→ Brief
Provide only the number of lines in the data below that contain the word "each".

Stored data:
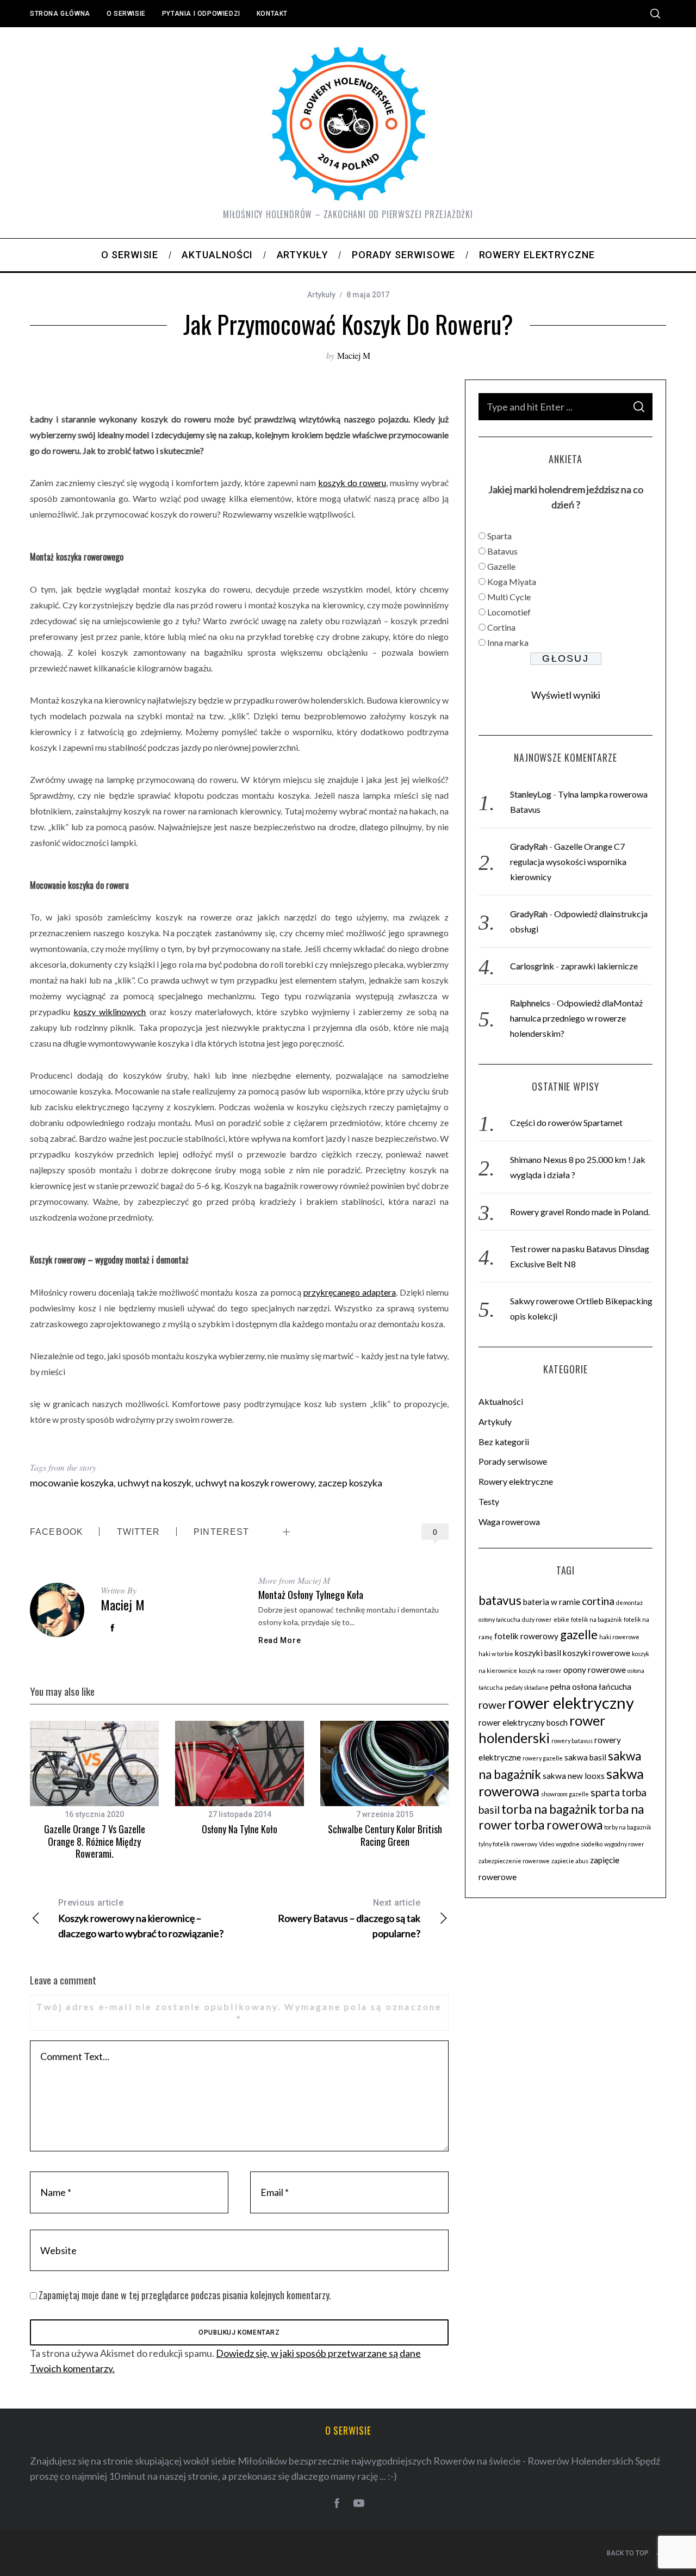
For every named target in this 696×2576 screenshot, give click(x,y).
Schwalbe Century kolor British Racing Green (385, 1835)
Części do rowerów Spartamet (566, 1122)
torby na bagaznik (627, 1827)
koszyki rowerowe (596, 1653)
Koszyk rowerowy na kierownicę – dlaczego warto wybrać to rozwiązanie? (140, 1918)
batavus (499, 1600)
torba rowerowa (558, 1825)
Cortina (501, 627)
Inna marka (508, 642)
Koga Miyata (511, 581)
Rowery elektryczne (515, 1481)
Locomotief (509, 612)
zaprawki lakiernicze (599, 966)
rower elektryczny (571, 1702)
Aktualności (500, 1401)
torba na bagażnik (548, 1809)
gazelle (579, 1634)
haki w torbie (495, 1653)
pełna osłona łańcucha (590, 1686)
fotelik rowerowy (526, 1636)
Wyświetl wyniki (565, 695)
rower (492, 1704)
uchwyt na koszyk (154, 1483)
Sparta (499, 536)
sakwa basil (585, 1757)
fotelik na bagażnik (596, 1619)
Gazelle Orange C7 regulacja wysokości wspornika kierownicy (568, 861)
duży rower (537, 1619)
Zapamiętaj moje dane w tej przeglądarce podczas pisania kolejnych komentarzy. (185, 2295)
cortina (598, 1601)
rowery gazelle (543, 1758)
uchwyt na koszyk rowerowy (254, 1483)
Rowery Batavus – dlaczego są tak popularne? (349, 1918)
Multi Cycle (509, 597)
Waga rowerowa (509, 1521)
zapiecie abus (569, 1860)
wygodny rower (624, 1843)
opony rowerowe (594, 1670)
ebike (561, 1619)
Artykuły (321, 294)
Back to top (628, 2553)
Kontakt (272, 13)
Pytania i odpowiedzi (201, 13)
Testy (488, 1501)
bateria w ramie (551, 1602)
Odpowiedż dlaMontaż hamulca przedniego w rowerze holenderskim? (576, 1018)
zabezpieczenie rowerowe (514, 1860)
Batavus (502, 551)
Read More (279, 1640)
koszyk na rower (540, 1670)
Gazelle (501, 566)
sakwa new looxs (574, 1776)
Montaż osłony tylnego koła (310, 1594)
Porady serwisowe (512, 1461)
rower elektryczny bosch (523, 1722)
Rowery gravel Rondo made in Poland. (580, 1211)
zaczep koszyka (350, 1483)
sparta (605, 1792)
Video (546, 1843)
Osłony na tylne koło (239, 1829)
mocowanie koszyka (72, 1483)
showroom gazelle (565, 1793)
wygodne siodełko (579, 1843)
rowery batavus (572, 1740)
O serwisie (126, 13)
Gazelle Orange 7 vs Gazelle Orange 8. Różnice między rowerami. (94, 1841)
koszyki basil (538, 1653)
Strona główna (60, 13)
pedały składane (527, 1687)
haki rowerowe (619, 1636)
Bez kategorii (503, 1441)
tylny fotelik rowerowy (507, 1843)
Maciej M (353, 355)
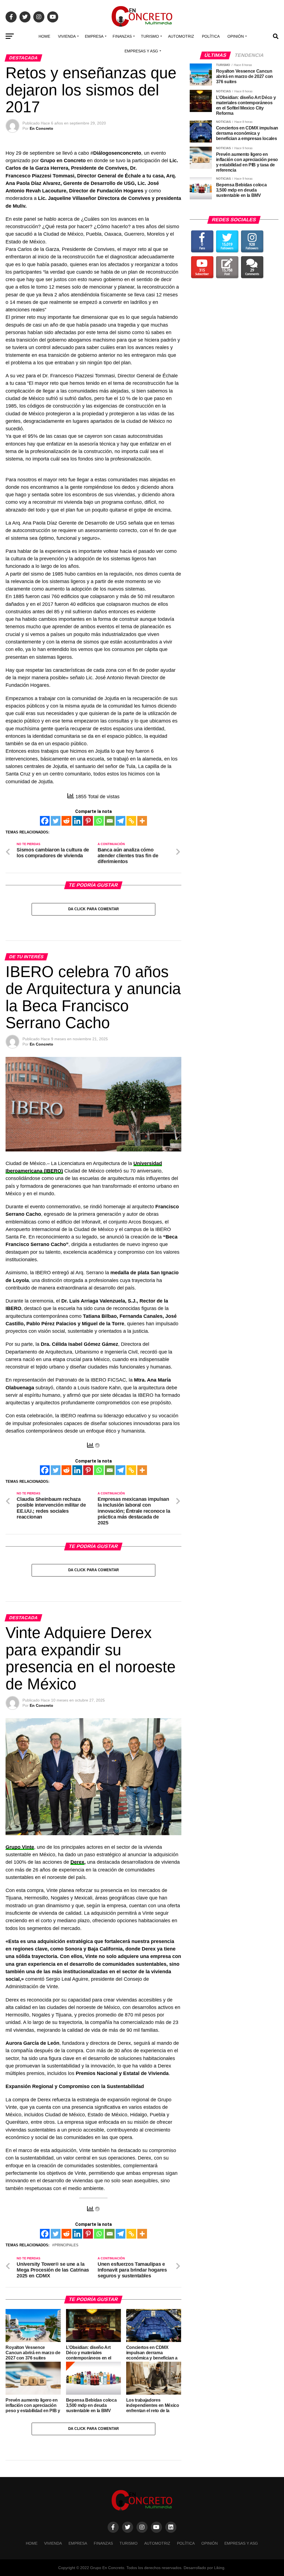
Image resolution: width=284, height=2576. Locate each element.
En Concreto (41, 128)
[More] (142, 821)
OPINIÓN (235, 36)
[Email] (110, 821)
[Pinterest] (88, 821)
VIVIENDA (67, 36)
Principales (66, 2245)
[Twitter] (55, 821)
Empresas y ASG (141, 51)
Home (44, 36)
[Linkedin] (77, 821)
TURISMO (150, 36)
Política (211, 36)
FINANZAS (122, 36)
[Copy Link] (131, 821)
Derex (77, 1862)
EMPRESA (94, 36)
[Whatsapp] (99, 821)
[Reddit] (66, 821)
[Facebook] (45, 821)
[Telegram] (120, 821)
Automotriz (181, 36)
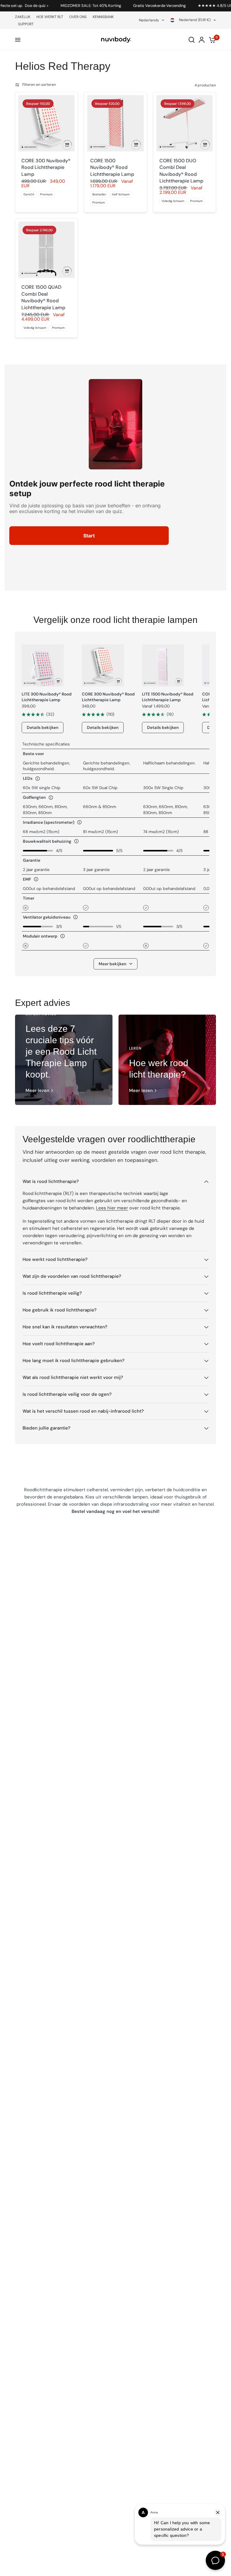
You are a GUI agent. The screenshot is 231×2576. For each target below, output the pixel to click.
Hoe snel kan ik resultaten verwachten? (65, 1327)
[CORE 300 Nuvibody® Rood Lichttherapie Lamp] (46, 123)
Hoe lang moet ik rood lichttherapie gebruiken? (74, 1361)
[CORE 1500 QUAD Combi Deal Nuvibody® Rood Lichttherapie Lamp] (46, 250)
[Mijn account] (202, 40)
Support (26, 24)
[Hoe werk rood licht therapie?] (167, 1060)
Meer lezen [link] (37, 1090)
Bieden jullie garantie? (46, 1428)
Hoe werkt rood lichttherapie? (55, 1259)
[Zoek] (191, 40)
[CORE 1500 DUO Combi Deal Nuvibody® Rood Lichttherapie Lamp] (184, 123)
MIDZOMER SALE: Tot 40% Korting (67, 6)
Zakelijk (22, 16)
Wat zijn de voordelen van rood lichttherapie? (72, 1276)
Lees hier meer (112, 1208)
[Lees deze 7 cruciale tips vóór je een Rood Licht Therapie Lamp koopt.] (63, 1060)
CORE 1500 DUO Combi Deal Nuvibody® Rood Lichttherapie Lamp (181, 170)
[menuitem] (24, 17)
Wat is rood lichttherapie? (51, 1181)
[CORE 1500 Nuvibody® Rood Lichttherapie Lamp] (115, 123)
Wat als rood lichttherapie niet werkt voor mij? (73, 1377)
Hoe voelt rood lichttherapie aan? (59, 1344)
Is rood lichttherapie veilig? (52, 1293)
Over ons (78, 16)
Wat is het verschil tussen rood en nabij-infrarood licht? (83, 1411)
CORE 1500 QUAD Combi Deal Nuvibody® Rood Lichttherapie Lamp (43, 297)
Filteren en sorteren (39, 84)
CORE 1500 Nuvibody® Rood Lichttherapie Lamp (112, 167)
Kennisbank (103, 16)
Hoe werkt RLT (49, 16)
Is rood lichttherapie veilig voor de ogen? (67, 1394)
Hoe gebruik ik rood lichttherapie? (60, 1310)
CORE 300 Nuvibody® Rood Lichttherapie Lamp (45, 167)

→ Task answer
2